Fate of parental ∅X174-DNA upon infection of starved thymine-requiring host cells

Abstract

Escherichia coli HF 4704, a thymine-requiring host for ∅X174, and a derivative, defective in the replication of ∅X replicative form, were starved in buffer and infected under various conditions with ∅Xam3 containing labeled DNA. If the infection was carried out in buffer without an energy source the parental DNA was recovered as intact single-stranded circles. If starved cells were infected in growth-medium a small percentage of the parental label was found in replicative form DNA whereas the majority was degraded. The noninfectious degradation-product was shown to contain parental DNA of varying sizes shorter than unit-length linear viral strands. The proportion of parental DNA being degraded was independent of the multiplicity of infection and the presence or absence of thymine in the medium. Washing of starved, infected cells with borate-EDTA liberated most of the parental label in particles that sedimented slower than intact phages but faster than intact DNA. They were resistant to sarcosyl but the DNA became freely sedimenting after treatment with sodium dodecyl sulfate and pronase.
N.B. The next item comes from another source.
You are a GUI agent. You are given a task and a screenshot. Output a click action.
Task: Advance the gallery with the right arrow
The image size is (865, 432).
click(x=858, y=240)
This DNA showed a similar distribution of degraded material as that recovered from the total lysate of infected cells, except that it contained no replicative form. All replicative form DNA synthesized under these conditions was found remaining with the cells after elution of the viral particles. These observations show that both penetration of the viral strand and synthesis of the complementary strand are impaired in starved cells and suggest, that active DNA-synthesis is required for productive infection—possibly replicating the infecting DNA out of the viral coat into the host cell.